Actually Reading the Darn Logs

The logs don’t live in /var/log/syslog or messages. Oh no, that would be too simple. They live in /var/log/audit/audit.log. And they are… dense.

Let’s say you want to see all the events related to our critical_account_change key:

sudo ausearch -k critical_account_change

This will vomit a bunch of events at you. To make it human-readable, especially for file path watches, pipe it into aureport:

sudo ausearch -k critical_account_change | aureport -f -i

The -i flag “interprets” numeric entities (like user IDs) into human-readable names. This is a lifesaver.

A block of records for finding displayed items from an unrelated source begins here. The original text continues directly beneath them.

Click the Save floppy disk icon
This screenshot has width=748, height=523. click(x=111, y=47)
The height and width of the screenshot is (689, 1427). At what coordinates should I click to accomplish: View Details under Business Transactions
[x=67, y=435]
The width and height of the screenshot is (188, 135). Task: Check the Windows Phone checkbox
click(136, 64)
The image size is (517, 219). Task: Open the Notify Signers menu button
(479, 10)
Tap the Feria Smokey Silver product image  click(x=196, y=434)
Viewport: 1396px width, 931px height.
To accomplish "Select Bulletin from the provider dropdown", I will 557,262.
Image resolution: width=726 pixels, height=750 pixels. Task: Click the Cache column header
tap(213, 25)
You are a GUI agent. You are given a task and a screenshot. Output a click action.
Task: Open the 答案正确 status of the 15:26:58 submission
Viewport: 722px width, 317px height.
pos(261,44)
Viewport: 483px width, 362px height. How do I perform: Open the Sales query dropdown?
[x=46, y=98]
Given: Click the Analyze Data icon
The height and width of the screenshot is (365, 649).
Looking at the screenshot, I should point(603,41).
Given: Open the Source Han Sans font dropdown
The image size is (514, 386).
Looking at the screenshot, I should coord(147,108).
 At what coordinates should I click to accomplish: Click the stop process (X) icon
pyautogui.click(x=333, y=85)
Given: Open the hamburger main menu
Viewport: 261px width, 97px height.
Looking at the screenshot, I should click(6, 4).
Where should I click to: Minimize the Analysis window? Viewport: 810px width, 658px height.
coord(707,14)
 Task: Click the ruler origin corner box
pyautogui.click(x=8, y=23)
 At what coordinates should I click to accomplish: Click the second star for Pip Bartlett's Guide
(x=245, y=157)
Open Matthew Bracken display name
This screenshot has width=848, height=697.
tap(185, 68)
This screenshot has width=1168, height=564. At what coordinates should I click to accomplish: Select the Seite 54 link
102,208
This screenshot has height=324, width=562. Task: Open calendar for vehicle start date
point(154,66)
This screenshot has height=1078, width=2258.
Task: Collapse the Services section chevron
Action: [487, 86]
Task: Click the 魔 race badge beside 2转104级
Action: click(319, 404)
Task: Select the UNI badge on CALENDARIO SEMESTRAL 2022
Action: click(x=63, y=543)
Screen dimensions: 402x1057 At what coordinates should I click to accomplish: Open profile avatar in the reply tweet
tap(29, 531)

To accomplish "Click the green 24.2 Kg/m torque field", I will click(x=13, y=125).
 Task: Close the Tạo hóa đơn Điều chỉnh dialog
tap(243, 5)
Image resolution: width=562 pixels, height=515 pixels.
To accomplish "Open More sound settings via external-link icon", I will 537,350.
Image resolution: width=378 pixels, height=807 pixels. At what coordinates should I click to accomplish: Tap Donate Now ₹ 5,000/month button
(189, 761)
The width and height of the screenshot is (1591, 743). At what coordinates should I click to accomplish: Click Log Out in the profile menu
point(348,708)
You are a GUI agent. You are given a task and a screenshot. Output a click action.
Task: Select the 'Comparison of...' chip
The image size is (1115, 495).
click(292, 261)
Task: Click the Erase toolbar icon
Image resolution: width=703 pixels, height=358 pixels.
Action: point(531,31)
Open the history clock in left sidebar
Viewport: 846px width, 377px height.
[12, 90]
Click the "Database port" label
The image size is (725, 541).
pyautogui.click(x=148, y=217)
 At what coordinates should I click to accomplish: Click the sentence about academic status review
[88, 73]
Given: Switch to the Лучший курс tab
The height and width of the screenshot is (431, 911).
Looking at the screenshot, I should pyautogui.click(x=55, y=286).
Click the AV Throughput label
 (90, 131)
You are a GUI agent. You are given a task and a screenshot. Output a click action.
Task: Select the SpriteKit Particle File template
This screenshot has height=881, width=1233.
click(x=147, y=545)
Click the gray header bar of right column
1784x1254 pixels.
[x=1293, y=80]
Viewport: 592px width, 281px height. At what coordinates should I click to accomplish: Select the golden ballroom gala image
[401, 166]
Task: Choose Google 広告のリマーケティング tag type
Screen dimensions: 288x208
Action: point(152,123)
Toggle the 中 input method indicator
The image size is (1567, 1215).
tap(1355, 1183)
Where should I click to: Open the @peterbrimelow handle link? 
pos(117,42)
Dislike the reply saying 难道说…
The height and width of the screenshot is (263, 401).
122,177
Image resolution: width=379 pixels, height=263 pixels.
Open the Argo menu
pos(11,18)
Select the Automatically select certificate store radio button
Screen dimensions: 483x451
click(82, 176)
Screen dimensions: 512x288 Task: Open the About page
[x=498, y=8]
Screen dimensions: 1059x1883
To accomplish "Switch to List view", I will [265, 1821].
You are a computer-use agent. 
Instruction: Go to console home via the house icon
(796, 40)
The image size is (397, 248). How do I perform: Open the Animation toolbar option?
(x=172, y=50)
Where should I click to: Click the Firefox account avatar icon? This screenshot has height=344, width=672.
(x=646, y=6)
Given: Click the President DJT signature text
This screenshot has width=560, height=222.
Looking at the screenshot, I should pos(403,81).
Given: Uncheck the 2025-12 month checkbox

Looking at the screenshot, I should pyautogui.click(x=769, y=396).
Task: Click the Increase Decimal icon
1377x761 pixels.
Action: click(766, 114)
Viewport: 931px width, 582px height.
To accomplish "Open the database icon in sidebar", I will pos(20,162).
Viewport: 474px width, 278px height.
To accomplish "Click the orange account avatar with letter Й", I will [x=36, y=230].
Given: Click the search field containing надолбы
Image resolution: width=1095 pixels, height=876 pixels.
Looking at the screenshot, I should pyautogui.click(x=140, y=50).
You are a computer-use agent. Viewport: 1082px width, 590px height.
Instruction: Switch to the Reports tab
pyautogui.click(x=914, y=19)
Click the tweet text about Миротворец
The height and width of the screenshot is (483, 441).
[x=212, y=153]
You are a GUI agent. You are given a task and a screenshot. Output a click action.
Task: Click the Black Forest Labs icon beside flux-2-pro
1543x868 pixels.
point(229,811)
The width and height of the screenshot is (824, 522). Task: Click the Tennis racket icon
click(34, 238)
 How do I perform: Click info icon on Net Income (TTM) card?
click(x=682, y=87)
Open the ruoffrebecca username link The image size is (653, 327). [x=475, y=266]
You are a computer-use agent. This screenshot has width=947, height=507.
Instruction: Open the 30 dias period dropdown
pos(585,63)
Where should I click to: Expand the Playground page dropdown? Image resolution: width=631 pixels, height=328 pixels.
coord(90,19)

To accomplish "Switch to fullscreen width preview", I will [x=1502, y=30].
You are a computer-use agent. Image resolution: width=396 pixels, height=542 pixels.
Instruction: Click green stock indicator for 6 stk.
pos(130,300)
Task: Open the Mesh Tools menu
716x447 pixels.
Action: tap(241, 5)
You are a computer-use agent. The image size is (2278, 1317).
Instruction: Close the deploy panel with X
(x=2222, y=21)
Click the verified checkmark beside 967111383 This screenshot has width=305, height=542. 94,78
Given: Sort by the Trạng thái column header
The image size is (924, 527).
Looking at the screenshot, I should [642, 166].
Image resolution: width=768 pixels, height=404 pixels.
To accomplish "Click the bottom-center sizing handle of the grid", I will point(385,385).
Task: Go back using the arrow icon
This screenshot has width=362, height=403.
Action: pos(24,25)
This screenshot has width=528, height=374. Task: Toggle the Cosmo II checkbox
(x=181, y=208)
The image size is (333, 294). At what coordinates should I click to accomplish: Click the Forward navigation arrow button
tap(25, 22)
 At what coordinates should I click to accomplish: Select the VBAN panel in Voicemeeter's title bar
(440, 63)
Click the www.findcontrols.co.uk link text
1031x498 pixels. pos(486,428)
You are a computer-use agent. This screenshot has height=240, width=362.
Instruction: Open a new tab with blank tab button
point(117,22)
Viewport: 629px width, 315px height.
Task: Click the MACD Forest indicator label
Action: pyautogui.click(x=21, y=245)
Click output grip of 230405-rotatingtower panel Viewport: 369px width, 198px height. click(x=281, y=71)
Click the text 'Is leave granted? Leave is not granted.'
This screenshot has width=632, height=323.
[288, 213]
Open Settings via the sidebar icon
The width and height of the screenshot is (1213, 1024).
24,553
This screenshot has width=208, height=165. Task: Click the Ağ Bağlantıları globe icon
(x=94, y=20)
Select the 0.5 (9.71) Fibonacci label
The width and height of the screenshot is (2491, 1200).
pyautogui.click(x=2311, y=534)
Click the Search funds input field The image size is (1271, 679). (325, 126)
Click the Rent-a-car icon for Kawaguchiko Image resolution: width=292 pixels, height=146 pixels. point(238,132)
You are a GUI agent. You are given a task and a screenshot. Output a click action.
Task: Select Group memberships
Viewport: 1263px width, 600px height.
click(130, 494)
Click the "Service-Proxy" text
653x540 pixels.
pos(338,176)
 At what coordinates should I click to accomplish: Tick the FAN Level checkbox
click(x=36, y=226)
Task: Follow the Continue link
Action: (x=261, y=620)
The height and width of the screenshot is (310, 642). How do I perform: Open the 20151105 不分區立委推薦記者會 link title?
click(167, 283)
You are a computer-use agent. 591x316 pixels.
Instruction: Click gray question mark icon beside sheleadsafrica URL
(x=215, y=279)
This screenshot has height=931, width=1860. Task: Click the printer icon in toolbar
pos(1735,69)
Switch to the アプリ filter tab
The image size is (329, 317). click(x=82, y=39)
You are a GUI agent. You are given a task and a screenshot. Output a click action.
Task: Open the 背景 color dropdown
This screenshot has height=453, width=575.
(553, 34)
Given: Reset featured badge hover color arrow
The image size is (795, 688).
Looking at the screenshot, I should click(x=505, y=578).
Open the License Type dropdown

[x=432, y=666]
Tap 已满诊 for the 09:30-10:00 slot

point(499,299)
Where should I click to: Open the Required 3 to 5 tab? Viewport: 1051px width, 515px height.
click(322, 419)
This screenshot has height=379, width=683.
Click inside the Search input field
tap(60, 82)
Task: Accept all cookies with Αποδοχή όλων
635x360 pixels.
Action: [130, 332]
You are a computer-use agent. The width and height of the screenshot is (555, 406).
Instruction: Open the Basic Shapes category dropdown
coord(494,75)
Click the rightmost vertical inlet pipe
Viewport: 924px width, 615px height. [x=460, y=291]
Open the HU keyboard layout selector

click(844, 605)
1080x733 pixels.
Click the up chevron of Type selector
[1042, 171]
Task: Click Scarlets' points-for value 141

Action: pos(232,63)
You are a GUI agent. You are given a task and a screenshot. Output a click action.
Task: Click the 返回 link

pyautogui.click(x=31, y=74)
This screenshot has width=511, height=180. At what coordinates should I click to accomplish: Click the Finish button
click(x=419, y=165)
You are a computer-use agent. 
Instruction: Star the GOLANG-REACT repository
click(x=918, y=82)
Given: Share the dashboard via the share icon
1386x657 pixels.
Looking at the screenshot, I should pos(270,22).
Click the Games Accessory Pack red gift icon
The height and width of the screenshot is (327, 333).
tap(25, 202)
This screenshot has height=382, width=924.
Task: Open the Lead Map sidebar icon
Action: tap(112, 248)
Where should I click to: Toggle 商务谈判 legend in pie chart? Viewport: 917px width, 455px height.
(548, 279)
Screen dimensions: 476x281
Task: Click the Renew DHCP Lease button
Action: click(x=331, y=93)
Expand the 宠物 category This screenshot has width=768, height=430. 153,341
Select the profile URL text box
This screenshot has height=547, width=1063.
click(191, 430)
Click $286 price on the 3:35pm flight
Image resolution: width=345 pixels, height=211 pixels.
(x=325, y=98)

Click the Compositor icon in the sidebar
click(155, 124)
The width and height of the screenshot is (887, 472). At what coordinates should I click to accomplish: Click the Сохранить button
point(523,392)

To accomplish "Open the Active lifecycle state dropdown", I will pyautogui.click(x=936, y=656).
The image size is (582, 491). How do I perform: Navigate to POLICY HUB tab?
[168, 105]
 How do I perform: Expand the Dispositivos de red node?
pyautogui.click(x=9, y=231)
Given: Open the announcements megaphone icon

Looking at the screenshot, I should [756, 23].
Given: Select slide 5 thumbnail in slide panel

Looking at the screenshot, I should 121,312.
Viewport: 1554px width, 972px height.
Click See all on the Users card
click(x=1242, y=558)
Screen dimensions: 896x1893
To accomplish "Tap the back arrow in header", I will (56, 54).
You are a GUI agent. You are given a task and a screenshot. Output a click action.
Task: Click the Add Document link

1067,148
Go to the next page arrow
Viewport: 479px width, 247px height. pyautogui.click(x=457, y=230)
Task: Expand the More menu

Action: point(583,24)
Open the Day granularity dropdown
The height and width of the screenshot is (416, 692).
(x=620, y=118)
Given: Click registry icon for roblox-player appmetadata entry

The Pitfalls and The “Oh Crap” Moments

  1. Performance: This is the big one. Every rule adds overhead. Watching a directory recursively (-w /home/ -p rwa) is a fantastic way to bring a system to its knees. Be surgical. Watch specific, important files, not entire directories, unless you have a very good reason and a very powerful machine.
  2. Log Rotation: audit.log will grow forever until it consumes all disk space, which will then take down your system. This is not a question of if, but when. Manage this in /etc/audit/auditd.conf. The max_log_file and max_log_file_action parameters are your friends. I usually set max_log_file_action = ROTATE and keep a sane number of old logs (like 10). Ignore this at your peril.
  3. The Noise: If you watch everything, you see nothing. The signal gets lost in the noise. Start with a few key rules: /etc/passwd, /etc/shadow, sudoers files, and critical application binaries. Then, as you get comfortable with the logs, add more based on your threat model.

The Linux Audit System is a beast, but it’s a tameable one. It asks you to be thoughtful about what you care about. And in security, that’s the whole point.